Published: April 12 2005

By Guy Dinmore in Oslo

Sudan’s peace accord ending decades of north-south civil war received an important boost from the international community on Tuesday when donors meeting in Oslo pledged $2.6bn in aid during the next three years.

Robert Zoellick, US deputy secretary of state, announced a US commitment of $1.7bn (€1.3bn, £899m) intended to develop southern Sudan, though US Congress must still approve $900m of the sum.

The US has not expressly declared its pledges of aid conditional on resolution of the conflict in Sudan’s western region of Darfur, which is separate to the north-south conflict. The US has accused the Sudanese government and allied Arab militia of committing genocide against mainly African villagers there.

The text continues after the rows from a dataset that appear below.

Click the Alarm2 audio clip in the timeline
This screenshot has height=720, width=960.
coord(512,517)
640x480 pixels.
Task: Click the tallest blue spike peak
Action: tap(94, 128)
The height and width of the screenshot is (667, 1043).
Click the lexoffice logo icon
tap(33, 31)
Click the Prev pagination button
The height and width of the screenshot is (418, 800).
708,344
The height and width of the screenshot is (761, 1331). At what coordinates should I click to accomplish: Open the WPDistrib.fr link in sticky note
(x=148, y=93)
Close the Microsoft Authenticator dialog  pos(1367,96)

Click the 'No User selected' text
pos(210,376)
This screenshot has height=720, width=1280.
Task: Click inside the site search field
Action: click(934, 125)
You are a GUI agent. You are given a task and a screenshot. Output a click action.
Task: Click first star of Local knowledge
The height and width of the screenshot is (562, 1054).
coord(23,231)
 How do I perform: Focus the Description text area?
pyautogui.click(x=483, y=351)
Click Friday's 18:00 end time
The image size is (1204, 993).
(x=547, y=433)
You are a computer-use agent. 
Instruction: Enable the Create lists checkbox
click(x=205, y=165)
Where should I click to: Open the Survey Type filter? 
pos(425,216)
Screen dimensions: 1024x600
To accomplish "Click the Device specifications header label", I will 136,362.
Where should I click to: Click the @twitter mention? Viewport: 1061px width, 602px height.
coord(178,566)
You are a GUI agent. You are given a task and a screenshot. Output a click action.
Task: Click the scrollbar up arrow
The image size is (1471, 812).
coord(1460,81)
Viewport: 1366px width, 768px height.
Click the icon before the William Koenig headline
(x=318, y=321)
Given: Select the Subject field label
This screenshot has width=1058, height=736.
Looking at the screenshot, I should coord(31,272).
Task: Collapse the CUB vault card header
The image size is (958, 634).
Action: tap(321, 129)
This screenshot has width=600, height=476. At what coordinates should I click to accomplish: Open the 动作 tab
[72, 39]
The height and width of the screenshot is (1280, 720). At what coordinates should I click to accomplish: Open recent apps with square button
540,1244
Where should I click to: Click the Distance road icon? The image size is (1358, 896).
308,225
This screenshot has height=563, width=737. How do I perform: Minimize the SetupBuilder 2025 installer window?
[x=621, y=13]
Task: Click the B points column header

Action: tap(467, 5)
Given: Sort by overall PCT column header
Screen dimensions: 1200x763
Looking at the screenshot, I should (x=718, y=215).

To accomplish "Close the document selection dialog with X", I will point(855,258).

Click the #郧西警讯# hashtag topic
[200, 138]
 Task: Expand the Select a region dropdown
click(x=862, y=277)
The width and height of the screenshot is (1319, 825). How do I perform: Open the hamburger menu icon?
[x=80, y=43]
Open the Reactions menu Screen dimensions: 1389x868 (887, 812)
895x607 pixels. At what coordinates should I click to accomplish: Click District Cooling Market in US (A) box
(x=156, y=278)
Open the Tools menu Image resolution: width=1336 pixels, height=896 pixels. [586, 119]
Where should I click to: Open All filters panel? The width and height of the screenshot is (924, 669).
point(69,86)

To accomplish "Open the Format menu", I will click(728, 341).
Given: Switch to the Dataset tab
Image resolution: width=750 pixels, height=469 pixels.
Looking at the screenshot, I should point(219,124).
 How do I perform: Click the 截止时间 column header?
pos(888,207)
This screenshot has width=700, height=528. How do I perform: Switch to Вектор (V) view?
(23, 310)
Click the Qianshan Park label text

But Mr Zoellick reiterated his warning that the US and other governments would “not be able to sustain fully” the January peace accord that ended the north-south civil war if all the parties involved failed to end the conflict in Darfur. John Garang, a southern rebel leader who is to become vice-president of a transitional government under the power-sharing agreement, said it wouldbe a mistake to link implementation of the accord and “peace dividend” to resolution of the Darfur crisis.

US sanctions, which are unlikely to be lifted unless dramatic progress is made resolving the Darfur crisis, prevent American development funds being spent in the north, where there is also widespread under-development. The US made clear that its aid would go directly to southern Sudan and not through Khartoum even after formation of the central coalition government, which has fallen behind schedule.

Hilde Johnson, minister of international development for Norway which hosted the two-day conference, congratulated the more than 60 nations participating and urged them to convert their pledges into cash. She also called for integration of aid efforts through the two north-south, multidonor trust funds to be administered by the international community.

“Too often we have seen a donor circus in post-conflict situations,” she said.

Refugees are already starting to return to southern Sudan in the wake of the January deal. Aid agencies working in Darfur face a serious cash crunch. The World Food Programme says it will have to cut rations soon to 1m people. “We are at zero,” said Wendy Chamberlin, acting head of UNHCR, the UN refugee agency. The agency has received only $2m of the $31m it needs to operate in Darfur.